> TRY IT:
Copy each line of the data exactly. Leave nothing out.

> LISTED RECORDS:
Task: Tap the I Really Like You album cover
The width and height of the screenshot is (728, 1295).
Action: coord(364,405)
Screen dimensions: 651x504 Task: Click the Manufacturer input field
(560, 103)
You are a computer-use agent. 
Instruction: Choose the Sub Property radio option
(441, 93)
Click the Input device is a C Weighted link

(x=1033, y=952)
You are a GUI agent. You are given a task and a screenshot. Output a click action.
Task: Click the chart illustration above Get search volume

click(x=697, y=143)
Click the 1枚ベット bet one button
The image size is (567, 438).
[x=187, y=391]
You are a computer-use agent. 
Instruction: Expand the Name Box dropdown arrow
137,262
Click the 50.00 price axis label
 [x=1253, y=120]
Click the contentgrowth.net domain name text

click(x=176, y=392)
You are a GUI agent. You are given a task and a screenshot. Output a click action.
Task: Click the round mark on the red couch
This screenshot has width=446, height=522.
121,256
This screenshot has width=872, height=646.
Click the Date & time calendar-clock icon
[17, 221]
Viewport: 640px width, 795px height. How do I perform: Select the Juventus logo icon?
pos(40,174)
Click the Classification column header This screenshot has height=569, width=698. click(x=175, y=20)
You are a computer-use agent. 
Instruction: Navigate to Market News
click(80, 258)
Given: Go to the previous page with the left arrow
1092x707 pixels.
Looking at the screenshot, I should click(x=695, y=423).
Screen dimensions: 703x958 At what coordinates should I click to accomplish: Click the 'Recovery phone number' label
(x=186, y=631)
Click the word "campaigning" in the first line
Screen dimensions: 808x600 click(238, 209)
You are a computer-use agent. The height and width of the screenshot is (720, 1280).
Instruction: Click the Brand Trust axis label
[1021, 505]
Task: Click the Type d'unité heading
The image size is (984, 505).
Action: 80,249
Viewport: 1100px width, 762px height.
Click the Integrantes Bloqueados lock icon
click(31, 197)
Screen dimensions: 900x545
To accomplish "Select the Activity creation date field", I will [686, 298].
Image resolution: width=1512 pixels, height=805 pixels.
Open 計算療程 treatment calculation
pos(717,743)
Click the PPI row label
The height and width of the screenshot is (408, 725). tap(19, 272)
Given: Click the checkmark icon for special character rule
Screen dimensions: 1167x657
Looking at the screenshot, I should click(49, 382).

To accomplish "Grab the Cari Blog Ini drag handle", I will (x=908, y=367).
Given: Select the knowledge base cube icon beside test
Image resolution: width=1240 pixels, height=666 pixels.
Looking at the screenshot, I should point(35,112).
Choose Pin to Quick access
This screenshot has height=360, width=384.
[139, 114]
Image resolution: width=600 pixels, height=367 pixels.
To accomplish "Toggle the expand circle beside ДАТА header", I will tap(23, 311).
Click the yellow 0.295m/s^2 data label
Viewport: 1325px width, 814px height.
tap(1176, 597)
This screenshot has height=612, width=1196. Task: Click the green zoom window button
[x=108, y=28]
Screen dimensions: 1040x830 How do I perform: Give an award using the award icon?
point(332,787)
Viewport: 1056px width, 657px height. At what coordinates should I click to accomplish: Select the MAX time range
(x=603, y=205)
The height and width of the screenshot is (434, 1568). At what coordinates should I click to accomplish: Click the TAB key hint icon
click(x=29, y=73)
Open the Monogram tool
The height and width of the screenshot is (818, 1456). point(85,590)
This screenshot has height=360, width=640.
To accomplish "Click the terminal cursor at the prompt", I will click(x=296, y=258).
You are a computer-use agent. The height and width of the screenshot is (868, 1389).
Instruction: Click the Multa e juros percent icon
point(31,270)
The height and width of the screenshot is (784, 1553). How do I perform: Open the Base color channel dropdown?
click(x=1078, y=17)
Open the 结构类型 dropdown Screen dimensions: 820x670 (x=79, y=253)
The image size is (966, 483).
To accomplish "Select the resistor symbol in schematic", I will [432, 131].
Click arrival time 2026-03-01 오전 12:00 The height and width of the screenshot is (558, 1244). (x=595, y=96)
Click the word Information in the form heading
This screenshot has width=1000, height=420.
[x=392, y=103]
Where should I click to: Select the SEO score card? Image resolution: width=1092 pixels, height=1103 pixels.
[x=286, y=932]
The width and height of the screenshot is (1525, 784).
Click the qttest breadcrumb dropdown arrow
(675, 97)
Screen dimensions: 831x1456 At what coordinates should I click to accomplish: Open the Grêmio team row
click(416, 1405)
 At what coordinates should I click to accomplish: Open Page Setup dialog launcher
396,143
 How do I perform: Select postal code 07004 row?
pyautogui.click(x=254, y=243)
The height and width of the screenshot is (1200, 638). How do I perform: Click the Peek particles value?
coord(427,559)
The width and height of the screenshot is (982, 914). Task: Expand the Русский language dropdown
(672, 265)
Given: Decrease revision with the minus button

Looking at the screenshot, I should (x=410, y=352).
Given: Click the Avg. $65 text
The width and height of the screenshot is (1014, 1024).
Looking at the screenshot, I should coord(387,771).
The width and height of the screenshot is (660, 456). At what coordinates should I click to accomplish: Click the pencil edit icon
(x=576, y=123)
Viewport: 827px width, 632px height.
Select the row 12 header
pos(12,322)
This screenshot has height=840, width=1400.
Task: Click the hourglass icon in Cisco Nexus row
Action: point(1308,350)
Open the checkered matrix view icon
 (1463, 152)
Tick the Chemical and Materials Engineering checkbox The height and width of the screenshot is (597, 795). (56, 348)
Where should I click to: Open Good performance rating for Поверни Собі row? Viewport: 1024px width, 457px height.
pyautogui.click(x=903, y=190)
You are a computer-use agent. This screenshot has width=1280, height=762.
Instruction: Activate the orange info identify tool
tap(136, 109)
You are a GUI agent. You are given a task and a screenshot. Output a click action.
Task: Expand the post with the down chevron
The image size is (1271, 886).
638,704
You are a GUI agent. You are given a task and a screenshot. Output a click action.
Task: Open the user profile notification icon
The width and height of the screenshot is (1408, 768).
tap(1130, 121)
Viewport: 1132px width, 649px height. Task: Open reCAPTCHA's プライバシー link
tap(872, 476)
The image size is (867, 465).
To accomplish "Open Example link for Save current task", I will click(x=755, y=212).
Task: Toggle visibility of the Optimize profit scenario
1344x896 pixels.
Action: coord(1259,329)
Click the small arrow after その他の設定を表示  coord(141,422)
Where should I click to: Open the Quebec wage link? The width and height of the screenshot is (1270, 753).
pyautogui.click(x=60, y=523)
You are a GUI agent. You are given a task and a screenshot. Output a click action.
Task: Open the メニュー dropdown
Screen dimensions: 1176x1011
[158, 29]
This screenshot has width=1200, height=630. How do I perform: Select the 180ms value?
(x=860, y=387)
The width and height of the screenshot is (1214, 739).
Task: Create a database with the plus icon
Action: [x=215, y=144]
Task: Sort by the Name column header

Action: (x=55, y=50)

> SOLUTION:
Task: Tap the I Really Like You album cover
The width and height of the screenshot is (728, 1295).
Action: coord(364,405)
Screen dimensions: 651x504 Task: Click the Manufacturer input field
(560, 103)
You are a computer-use agent. 
Instruction: Choose the Sub Property radio option
(441, 93)
Click the Input device is a C Weighted link

(x=1033, y=952)
You are a GUI agent. You are given a task and a screenshot. Output a click action.
Task: Click the chart illustration above Get search volume

click(x=697, y=143)
Click the 1枚ベット bet one button
The image size is (567, 438).
[x=187, y=391]
You are a computer-use agent. 
Instruction: Expand the Name Box dropdown arrow
137,262
Click the 50.00 price axis label
 [x=1253, y=120]
Click the contentgrowth.net domain name text

click(x=176, y=392)
You are a GUI agent. You are given a task and a screenshot. Output a click action.
Task: Click the round mark on the red couch
This screenshot has width=446, height=522.
121,256
This screenshot has width=872, height=646.
Click the Date & time calendar-clock icon
[17, 221]
Viewport: 640px width, 795px height. How do I perform: Select the Juventus logo icon?
pos(40,174)
Click the Classification column header This screenshot has height=569, width=698. click(x=175, y=20)
You are a computer-use agent. 
Instruction: Navigate to Market News
click(80, 258)
Given: Go to the previous page with the left arrow
1092x707 pixels.
Looking at the screenshot, I should click(x=695, y=423).
Screen dimensions: 703x958 At what coordinates should I click to accomplish: Click the 'Recovery phone number' label
(x=186, y=631)
Click the word "campaigning" in the first line
Screen dimensions: 808x600 click(238, 209)
You are a computer-use agent. The height and width of the screenshot is (720, 1280).
Instruction: Click the Brand Trust axis label
[1021, 505]
Task: Click the Type d'unité heading
The image size is (984, 505).
Action: 80,249
Viewport: 1100px width, 762px height.
Click the Integrantes Bloqueados lock icon
click(31, 197)
Screen dimensions: 900x545
To accomplish "Select the Activity creation date field", I will [686, 298].
Image resolution: width=1512 pixels, height=805 pixels.
Open 計算療程 treatment calculation
pos(717,743)
Click the PPI row label
The height and width of the screenshot is (408, 725). tap(19, 272)
Given: Click the checkmark icon for special character rule
Screen dimensions: 1167x657
Looking at the screenshot, I should click(49, 382).

To accomplish "Grab the Cari Blog Ini drag handle", I will (x=908, y=367).
Given: Select the knowledge base cube icon beside test
Image resolution: width=1240 pixels, height=666 pixels.
Looking at the screenshot, I should point(35,112).
Choose Pin to Quick access
This screenshot has height=360, width=384.
[139, 114]
Image resolution: width=600 pixels, height=367 pixels.
To accomplish "Toggle the expand circle beside ДАТА header", I will tap(23, 311).
Click the yellow 0.295m/s^2 data label
Viewport: 1325px width, 814px height.
tap(1176, 597)
This screenshot has height=612, width=1196. Task: Click the green zoom window button
[x=108, y=28]
Screen dimensions: 1040x830 How do I perform: Give an award using the award icon?
point(332,787)
Viewport: 1056px width, 657px height. At what coordinates should I click to accomplish: Select the MAX time range
(x=603, y=205)
The height and width of the screenshot is (434, 1568). At what coordinates should I click to accomplish: Click the TAB key hint icon
click(x=29, y=73)
Open the Monogram tool
The height and width of the screenshot is (818, 1456). point(85,590)
This screenshot has height=360, width=640.
To accomplish "Click the terminal cursor at the prompt", I will click(x=296, y=258).
You are a computer-use agent. The height and width of the screenshot is (868, 1389).
Instruction: Click the Multa e juros percent icon
point(31,270)
The height and width of the screenshot is (784, 1553). How do I perform: Open the Base color channel dropdown?
click(x=1078, y=17)
Open the 结构类型 dropdown Screen dimensions: 820x670 (x=79, y=253)
The image size is (966, 483).
To accomplish "Select the resistor symbol in schematic", I will [432, 131].
Click arrival time 2026-03-01 오전 12:00 The height and width of the screenshot is (558, 1244). (x=595, y=96)
Click the word Information in the form heading
This screenshot has width=1000, height=420.
[x=392, y=103]
Where should I click to: Select the SEO score card? Image resolution: width=1092 pixels, height=1103 pixels.
[x=286, y=932]
The width and height of the screenshot is (1525, 784).
Click the qttest breadcrumb dropdown arrow
(675, 97)
Screen dimensions: 831x1456 At what coordinates should I click to accomplish: Open the Grêmio team row
click(416, 1405)
 At what coordinates should I click to accomplish: Open Page Setup dialog launcher
396,143
 How do I perform: Select postal code 07004 row?
pyautogui.click(x=254, y=243)
The height and width of the screenshot is (1200, 638). How do I perform: Click the Peek particles value?
coord(427,559)
The width and height of the screenshot is (982, 914). Task: Expand the Русский language dropdown
(672, 265)
Given: Decrease revision with the minus button

Looking at the screenshot, I should (x=410, y=352).
Given: Click the Avg. $65 text
The width and height of the screenshot is (1014, 1024).
Looking at the screenshot, I should coord(387,771).
The width and height of the screenshot is (660, 456). At what coordinates should I click to accomplish: Click the pencil edit icon
(x=576, y=123)
Viewport: 827px width, 632px height.
Select the row 12 header
pos(12,322)
This screenshot has height=840, width=1400.
Task: Click the hourglass icon in Cisco Nexus row
Action: point(1308,350)
Open the checkered matrix view icon
 (1463, 152)
Tick the Chemical and Materials Engineering checkbox The height and width of the screenshot is (597, 795). (56, 348)
Where should I click to: Open Good performance rating for Поверни Собі row? Viewport: 1024px width, 457px height.
pyautogui.click(x=903, y=190)
You are a computer-use agent. This screenshot has width=1280, height=762.
Instruction: Activate the orange info identify tool
tap(136, 109)
You are a GUI agent. You are given a task and a screenshot. Output a click action.
Task: Expand the post with the down chevron
The image size is (1271, 886).
638,704
You are a GUI agent. You are given a task and a screenshot. Output a click action.
Task: Open the user profile notification icon
The width and height of the screenshot is (1408, 768).
tap(1130, 121)
Viewport: 1132px width, 649px height. Task: Open reCAPTCHA's プライバシー link
tap(872, 476)
The image size is (867, 465).
To accomplish "Open Example link for Save current task", I will click(x=755, y=212).
Task: Toggle visibility of the Optimize profit scenario
1344x896 pixels.
Action: coord(1259,329)
Click the small arrow after その他の設定を表示  coord(141,422)
Where should I click to: Open the Quebec wage link? The width and height of the screenshot is (1270, 753).
pyautogui.click(x=60, y=523)
You are a GUI agent. You are given a task and a screenshot. Output a click action.
Task: Open the メニュー dropdown
Screen dimensions: 1176x1011
[158, 29]
This screenshot has width=1200, height=630. How do I perform: Select the 180ms value?
(x=860, y=387)
The width and height of the screenshot is (1214, 739).
Task: Create a database with the plus icon
Action: [x=215, y=144]
Task: Sort by the Name column header

Action: (x=55, y=50)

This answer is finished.